* [Provided data]
--

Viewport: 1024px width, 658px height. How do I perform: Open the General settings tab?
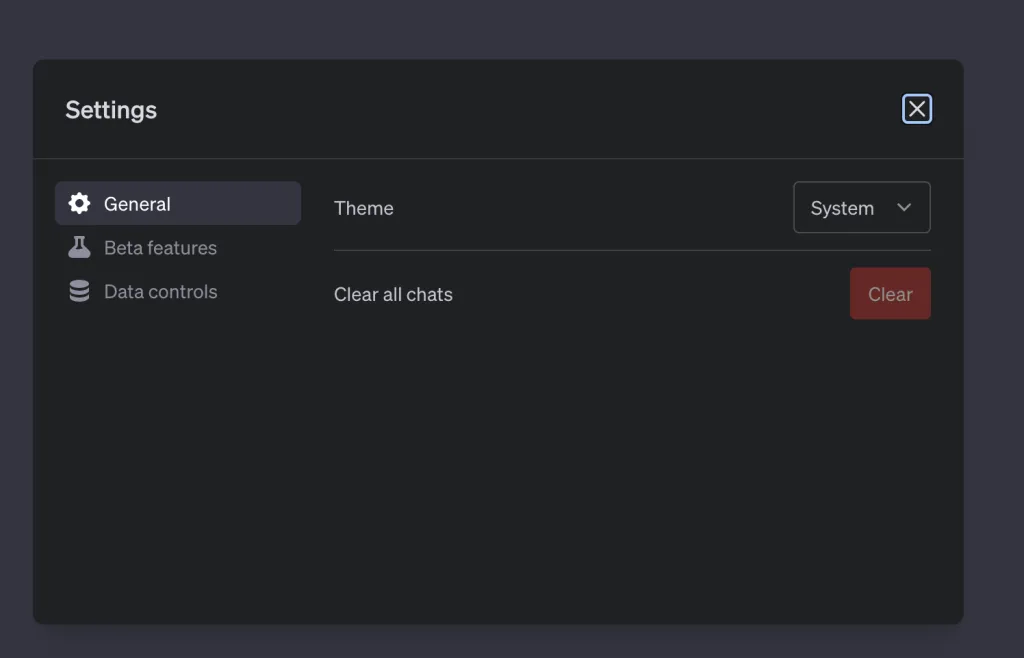click(x=178, y=204)
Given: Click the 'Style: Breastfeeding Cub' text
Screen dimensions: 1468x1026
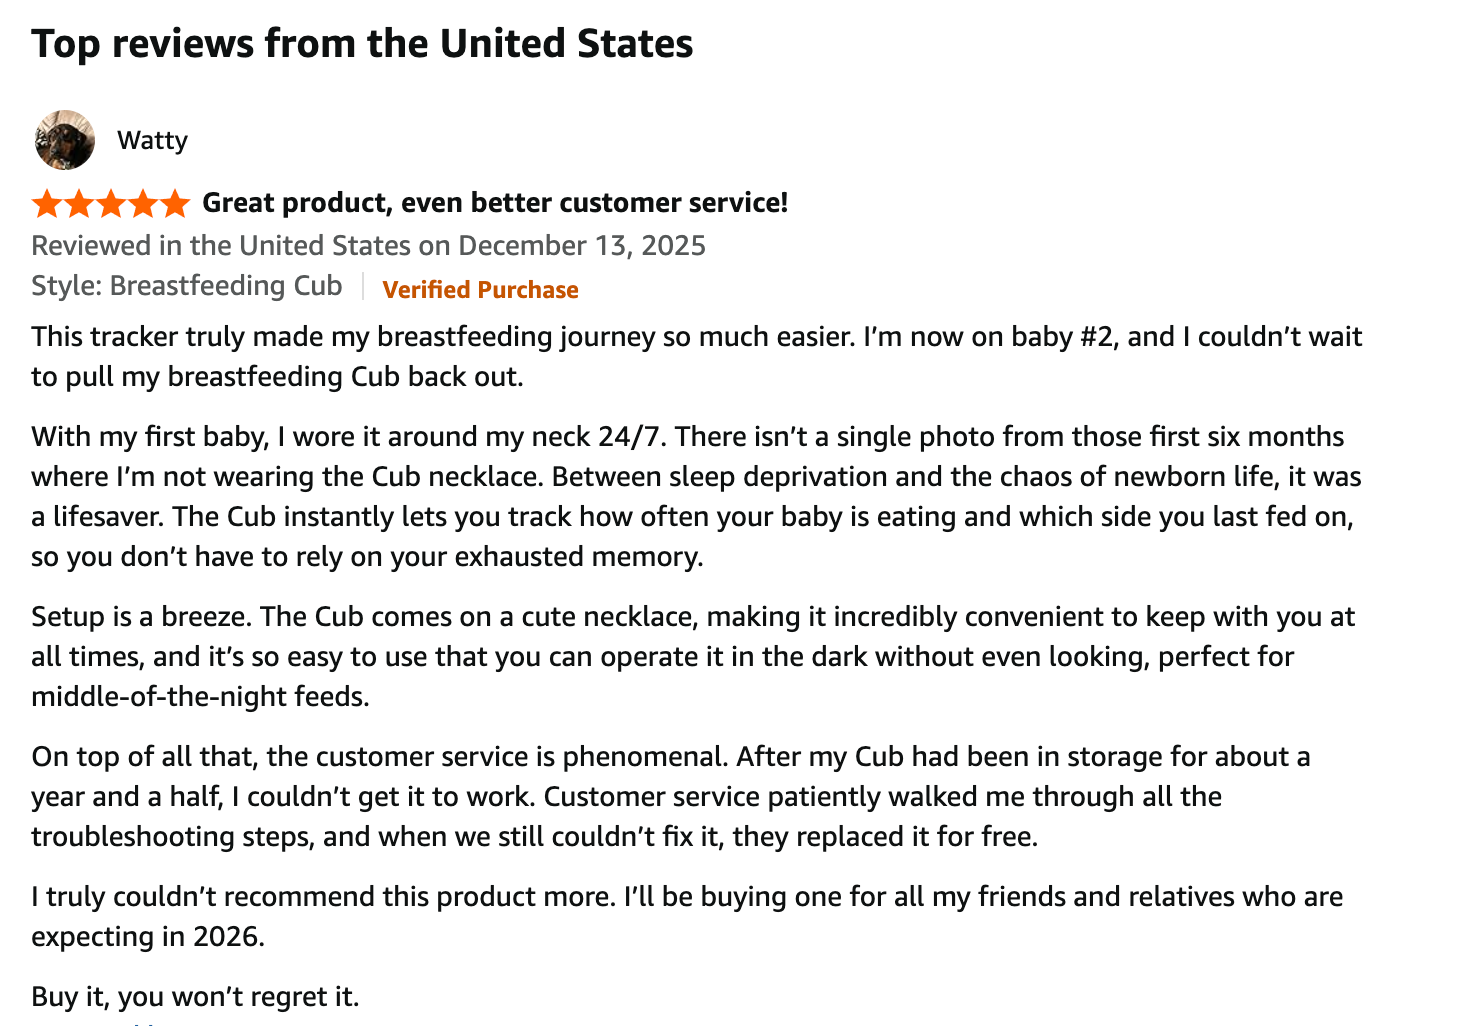Looking at the screenshot, I should click(x=187, y=286).
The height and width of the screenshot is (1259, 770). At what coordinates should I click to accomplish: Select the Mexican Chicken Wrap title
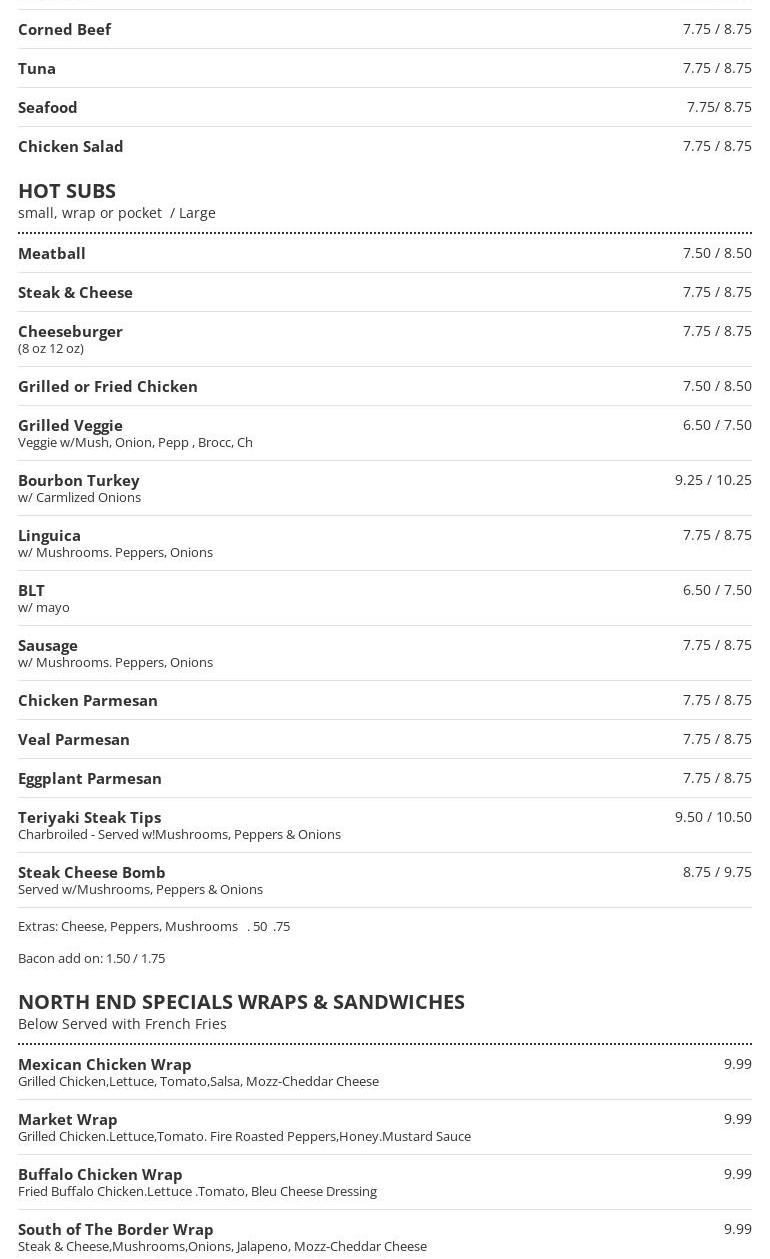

--

* [What is being asked] Within the listing above, find the line containing "Screen dimensions: 1468x1026", then print it and every line after it exactly, leaving out pictures.

* [Solved problem]
Screen dimensions: 1468x1026
Looking at the screenshot, I should click(x=187, y=286).
The height and width of the screenshot is (1259, 770). At what coordinates should I click to accomplish: Select the Mexican Chicken Wrap title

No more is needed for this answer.